**Work to complete:** Which lines of the data below hold "Given"? Copy each of them.

[Stored dataset items]

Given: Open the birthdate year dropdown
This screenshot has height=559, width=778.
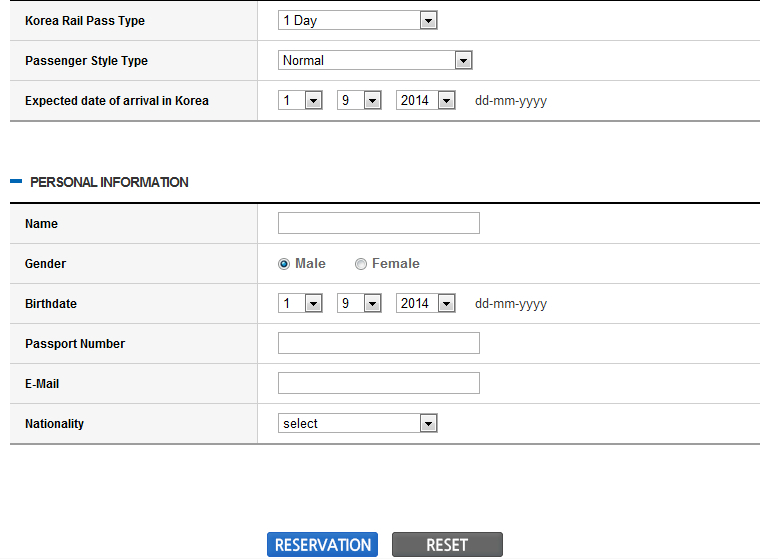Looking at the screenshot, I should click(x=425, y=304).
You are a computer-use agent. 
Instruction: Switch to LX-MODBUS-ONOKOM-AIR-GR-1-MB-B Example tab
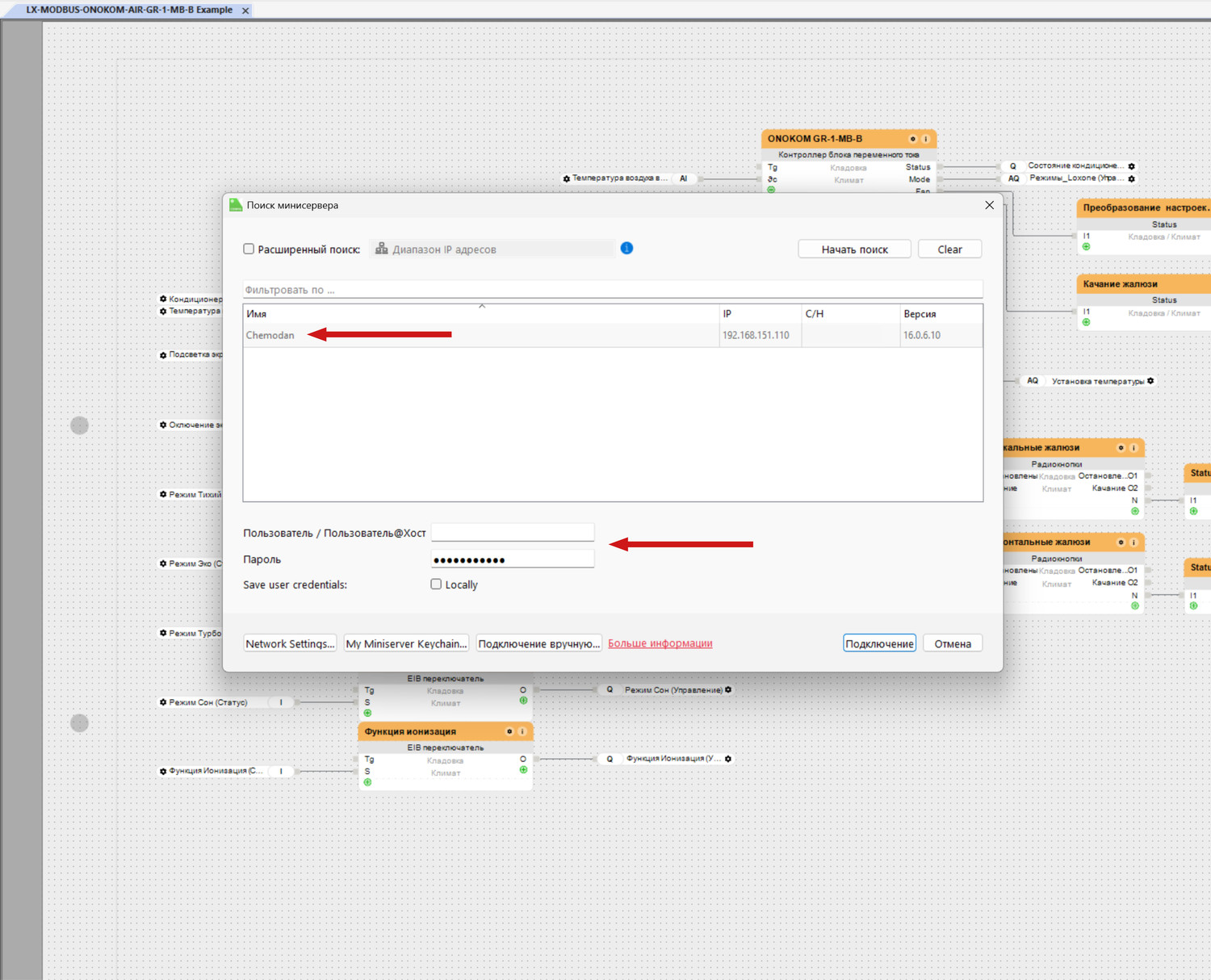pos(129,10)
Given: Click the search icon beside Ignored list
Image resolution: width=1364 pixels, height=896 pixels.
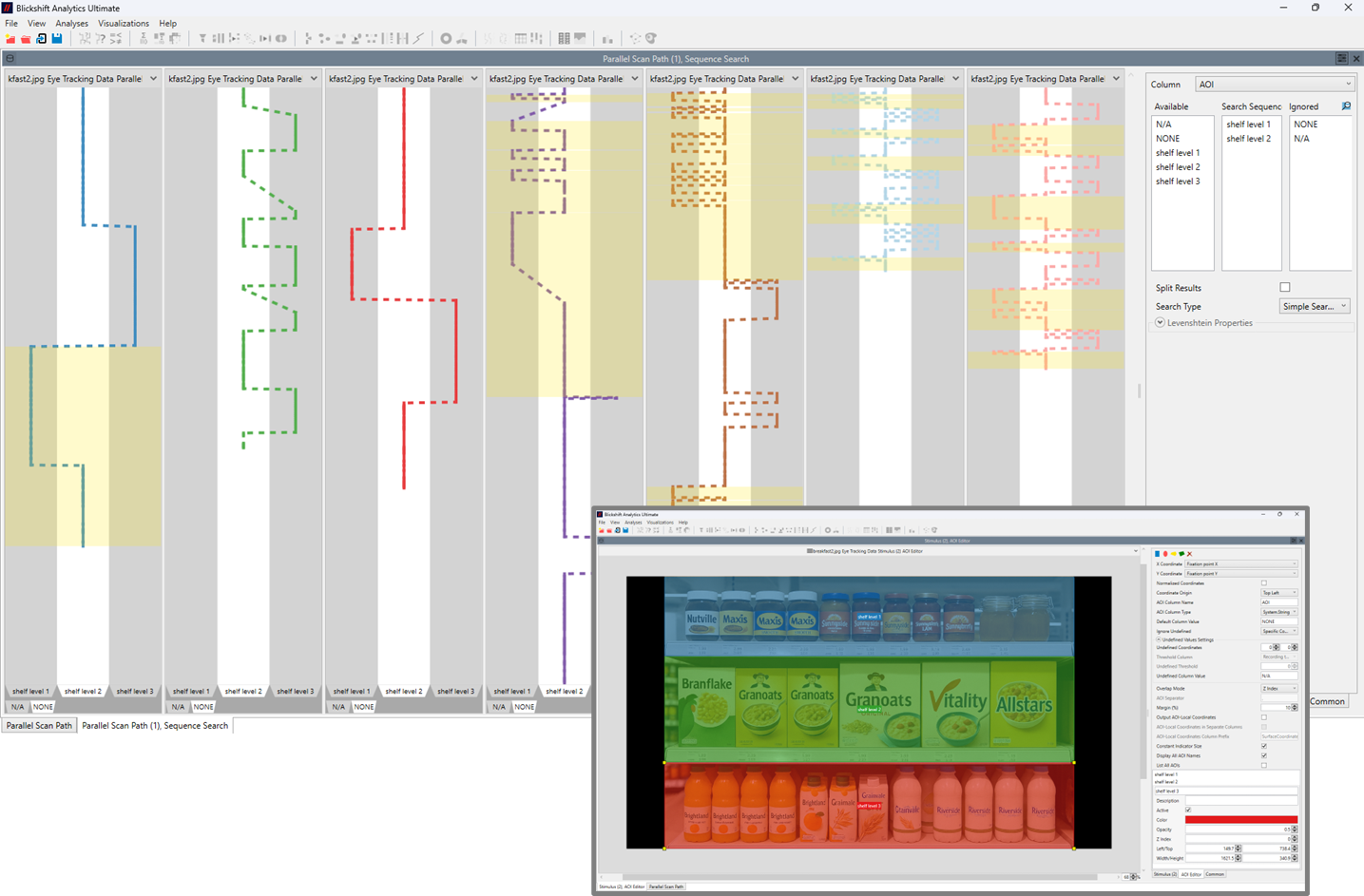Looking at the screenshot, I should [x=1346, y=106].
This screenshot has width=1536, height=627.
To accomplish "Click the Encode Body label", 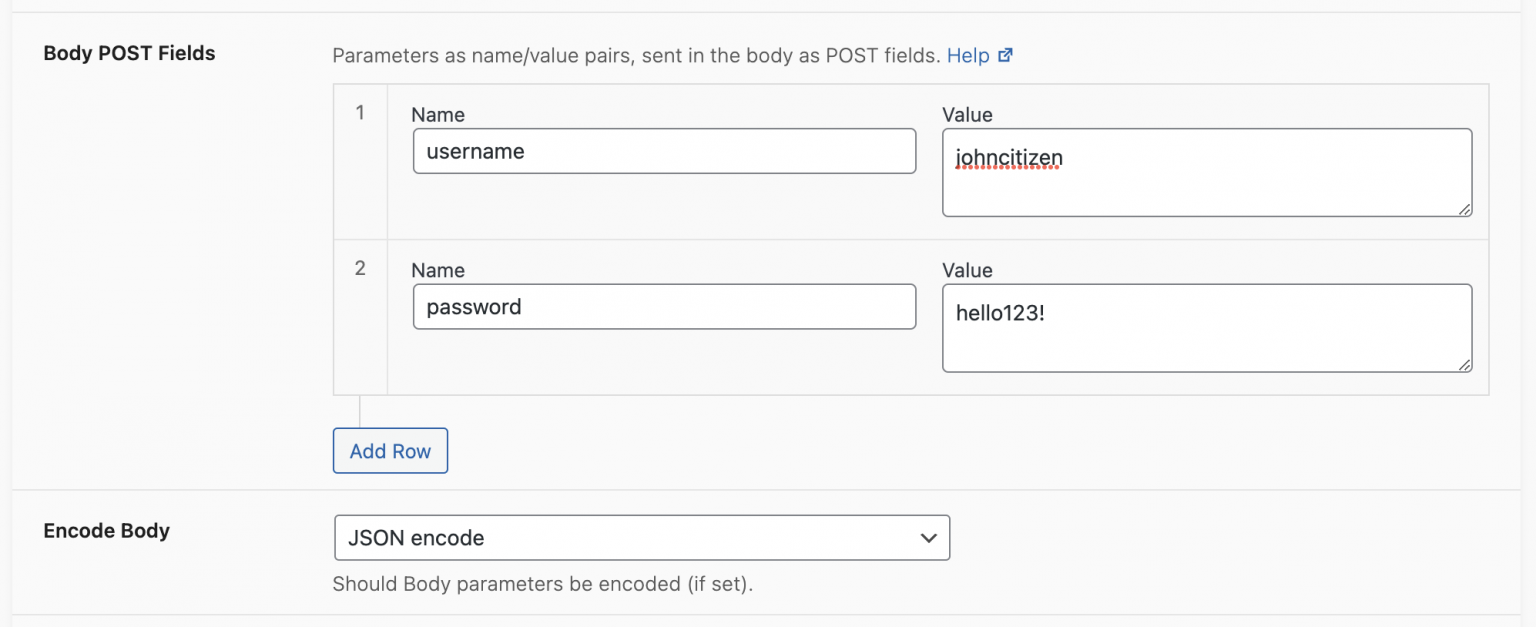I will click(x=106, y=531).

**Response for this exercise:**
Given: Open the birthdate year dropdown
Given: Click the search icon beside Ignored list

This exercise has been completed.